What you are asked to do
Copy the text of every entry below word for word, and leave the pictures out.
----
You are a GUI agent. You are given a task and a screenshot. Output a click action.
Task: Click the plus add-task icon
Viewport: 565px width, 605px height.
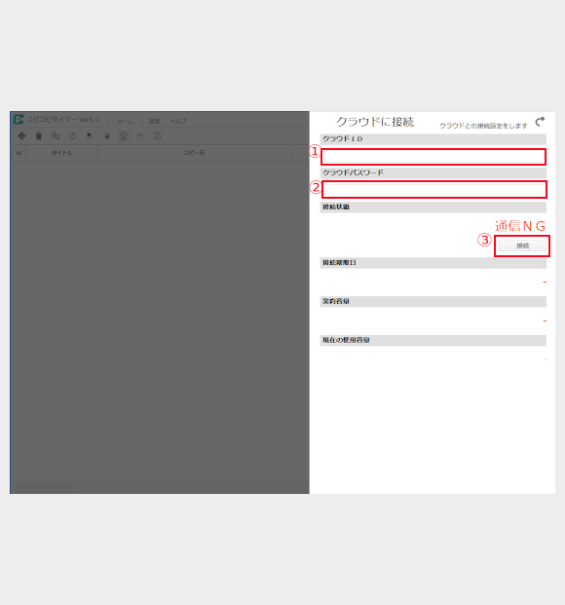22,135
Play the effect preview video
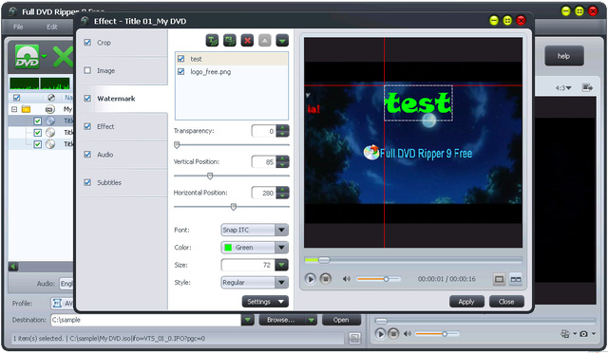 coord(311,279)
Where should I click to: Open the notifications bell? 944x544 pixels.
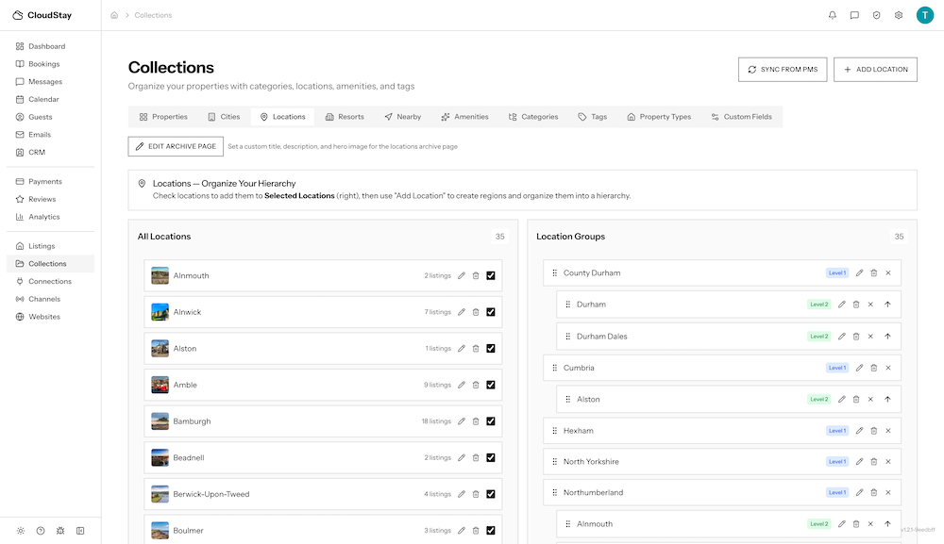point(833,14)
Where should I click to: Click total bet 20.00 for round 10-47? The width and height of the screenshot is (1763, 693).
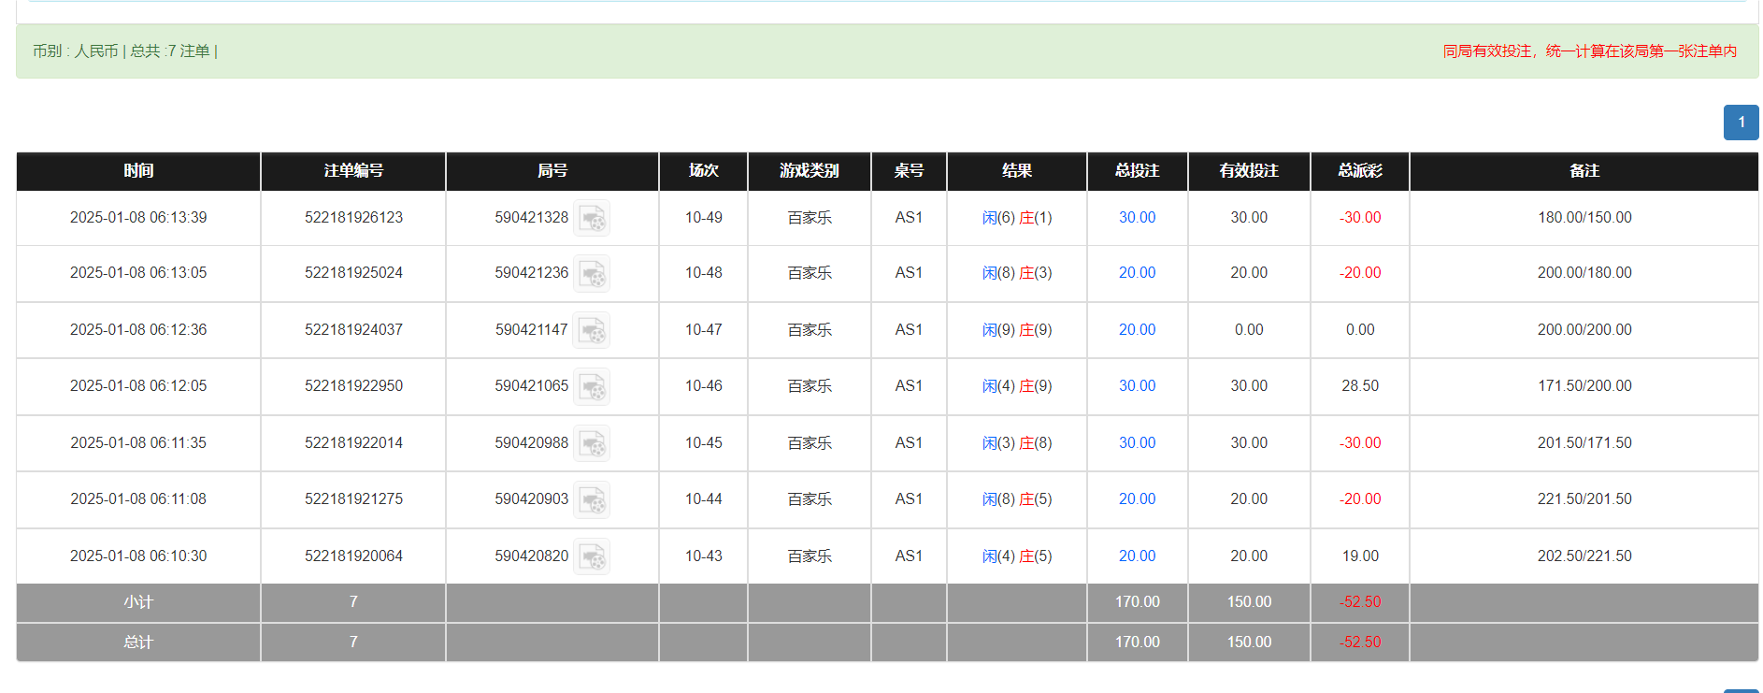click(x=1137, y=330)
----
Reply
You are a GUI agent. You are given a task and a screenshot. Output a click action.
Task: Click the plus add-task icon
Viewport: 565px width, 605px height.
22,135
Play the effect preview video
 coord(311,279)
Where should I click to: Open the notifications bell? 944x544 pixels.
point(833,14)
Where should I click to: Click total bet 20.00 for round 10-47? The width and height of the screenshot is (1763, 693).
click(x=1137, y=330)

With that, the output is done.